The artist, famous for putting a shark in formaldehyde and encrusting a skull with diamonds, will release his latest works on a new technology called Palm, which will be connected to the Ethereum network that supports the world's second-biggest cryptocurrency, ether.

It is the latest sign of the craze for NFTs following the sale of a $69 million artwork using the technology earlier in March. Snoop Dogg and Lionel Richie are among the artists getting involved in the hottest new thing in the crypto world.
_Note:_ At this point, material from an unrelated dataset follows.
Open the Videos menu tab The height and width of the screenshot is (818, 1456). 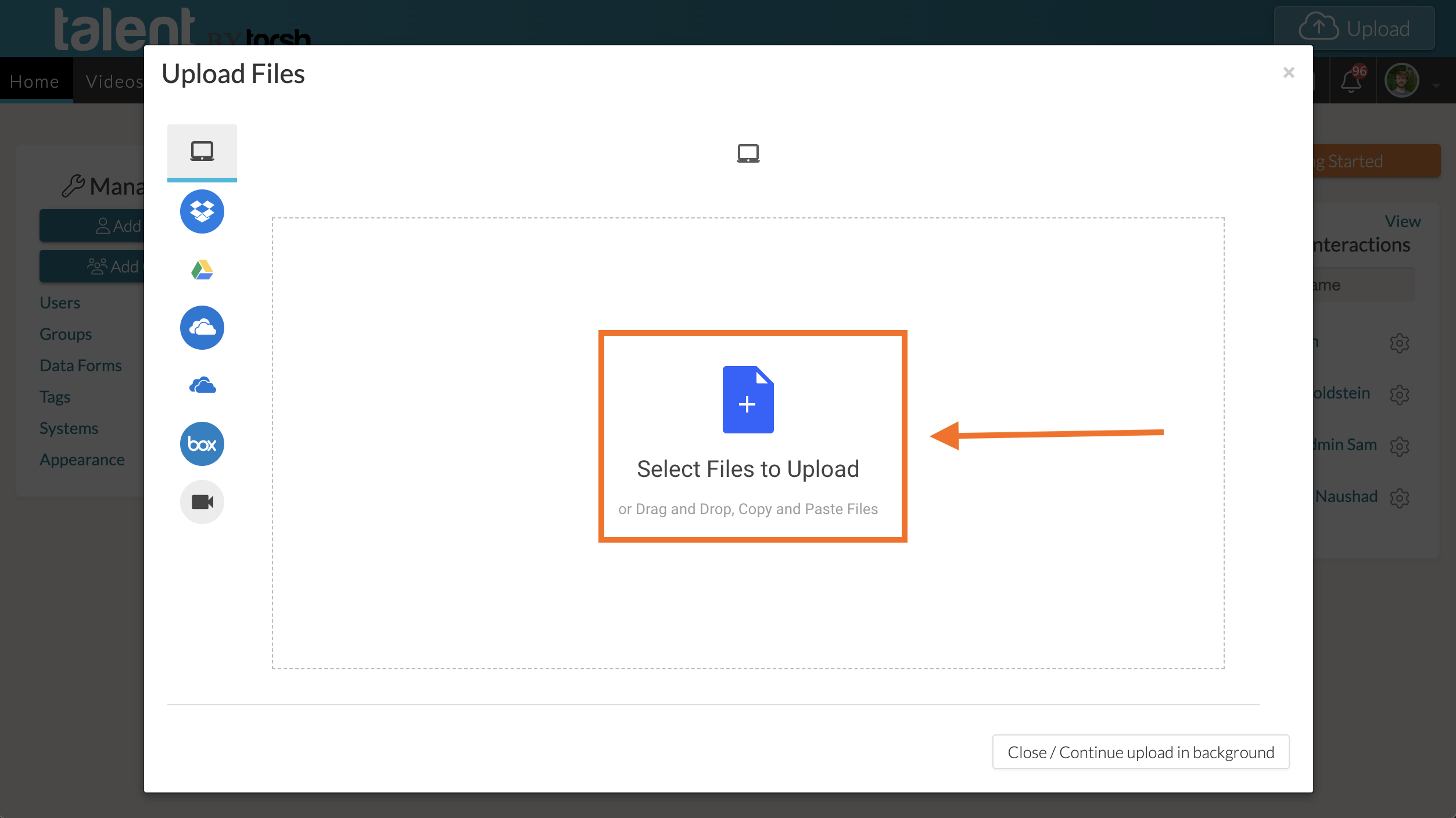pyautogui.click(x=114, y=81)
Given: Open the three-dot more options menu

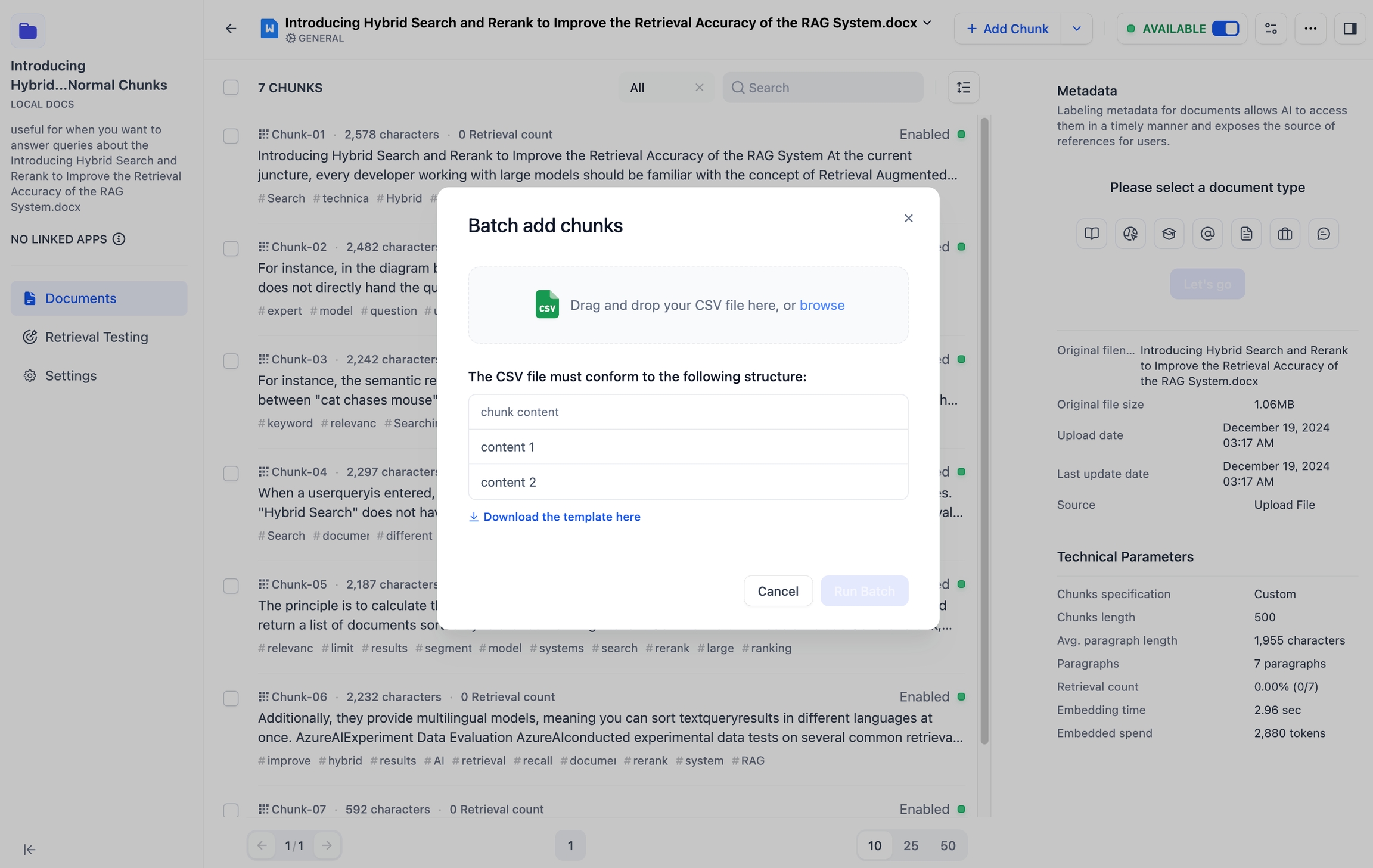Looking at the screenshot, I should pos(1310,29).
Non-fungible tokens, or NFTs, are a special class of digital assets that cannot be exchanged with one another for equal value, or broken down into smaller bits. They often operate as a type of collectors' item and cannot be duplicated.

Hirst said in a statement his new project "challenges the concept of value through money and art." He will produce 10,000 works on paper that will be tied to corresponding NFTs.

The 55-year-old was briefly the world's most expensive living artist in 2007 when he sold Lullaby Spring, a medicine cabinet containing 6,000 painted pills, for $19m. He spent around $24 million encrusting a skull with diamonds in 2007, which he sold for $100 million to a consortium.

The artist's series will be the first release on Palm. It is a new crypto technology and token created by ConsenSys, a developer group at the heart of Ethereum, working with film studio Heyday Films and art company Heni Group.

Hirst said: "Palm is by far the best platform for me. It's new and art focused, it's the most environmentally friendly, and it is quicker and cheaper to use. With Palm, artists can invent the future."

Palm will be connected to the Ethereum network and enable artworks to be encrypted and secured in a more environmentally friendly way, its developers said.

NFTs exist on a blockchain, a public ledger which allows people to verify who owns the token. But the technology involved can be slow, expensive and very energy-intensive.

ConsenSys said its research and development suggested Palm will be 99% more energy-efficient than Ethereum's main system by reducing the need for computing power, and will have lower costs and faster transactions.

It is not Hirst's first foray into the crypto world. The artist sold more than 7,000 prints of Japanese blossom paintings in a sale ending in March, with payment possible in bitcoin or ether.